### Symmetry, Integrability and Geometry: Methods and Applications (SIGMA)

SIGMA 12 (2016), 091, 17 pages      arXiv:1605.07770      https://doi.org/10.3842/SIGMA.2016.091

### Recursion Operators and Tri-Hamiltonian Structure of the First Heavenly Equation of Plebański

Mikhail B. Sheftel a and Devrim Yazıcı b
a) Department of Physics, Boğaziçi University, Bebek, 34342 Istanbul, Turkey
b) Department of Physics, Yıldız Technical University, Esenler, 34220 Istanbul, Turkey

Received June 28, 2016, in final form September 10, 2016; Published online September 14, 2016

Abstract
We present first heavenly equation of Plebański in a two-component evolutionary form and obtain Lagrangian and Hamiltonian representations of this system. We study all point symmetries of the two-component system and, using the inverse Noether theorem in the Hamiltonian form, obtain all the integrals of motion corresponding to each variational (Noether) symmetry. We derive two linearly independent recursion operators for symmetries of this system related by a discrete symmetry of both the two-component system and its symmetry condition. Acting by these operators on the first Hamiltonian operator $J_0$ we obtain second and third Hamiltonian operators. However, we were not able to find Hamiltonian densities corresponding to the latter two operators. Therefore, we construct two recursion operators, which are either even or odd, respectively, under the above-mentioned discrete symmetry.
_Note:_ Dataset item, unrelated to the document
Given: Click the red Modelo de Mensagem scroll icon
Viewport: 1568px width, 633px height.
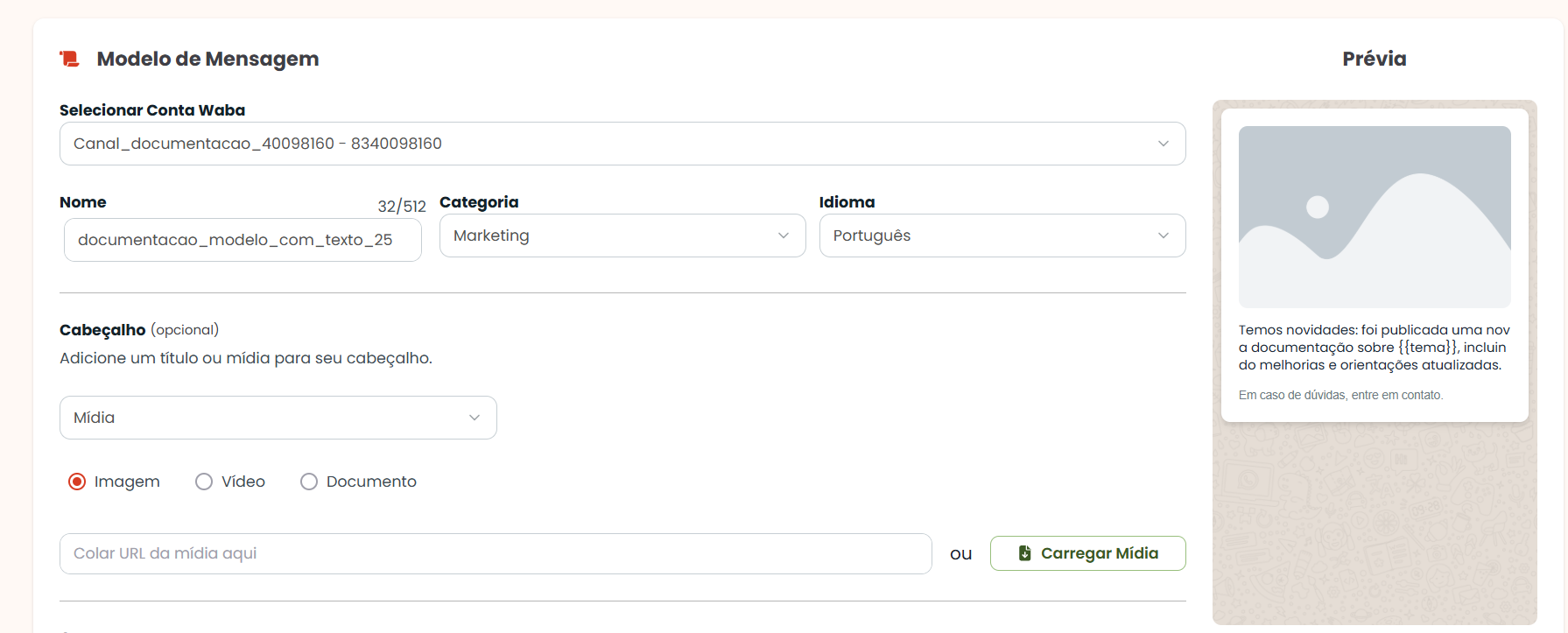Looking at the screenshot, I should click(x=69, y=59).
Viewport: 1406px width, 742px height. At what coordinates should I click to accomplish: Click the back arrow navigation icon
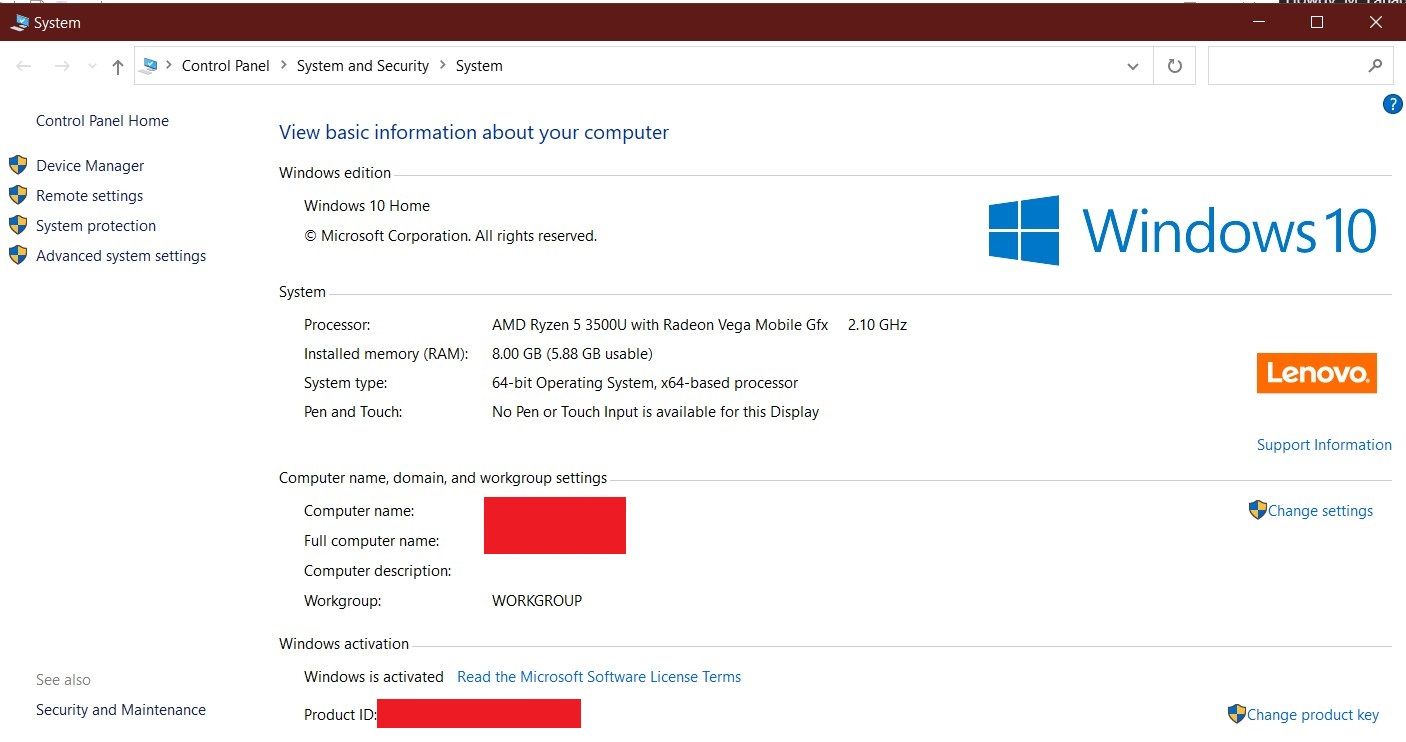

Acting with them on $J_0$, we generate another two Hamiltonian operators $J_+$ and $J_-$ and find the corresponding Hamiltonian densities, thus obtaining second and third Hamiltonian representations for the first heavenly equation in a two-component form. Using P. Olver's theory of the functional multi-vectors, we check that the linear combination of $J_0$, $J_+$ and $J_-$ with arbitrary constant coefficients satisfies Jacobi identities. Since their skew symmetry is obvious, these three operators are compatible Hamiltonian operators and hence we obtain a tri-Hamiltonian representation of the first heavenly equation. Our well-founded conjecture applied here is that P. Olver's method works fine for nonlocal operators and our proof of the Jacobi identities and bi-Hamiltonian structures crucially depends on the validity of this conjecture.

Key words: first heavenly equation; Lax pair; recursion operator; Hamiltonian operator; Jacobi identities; variational symmetry.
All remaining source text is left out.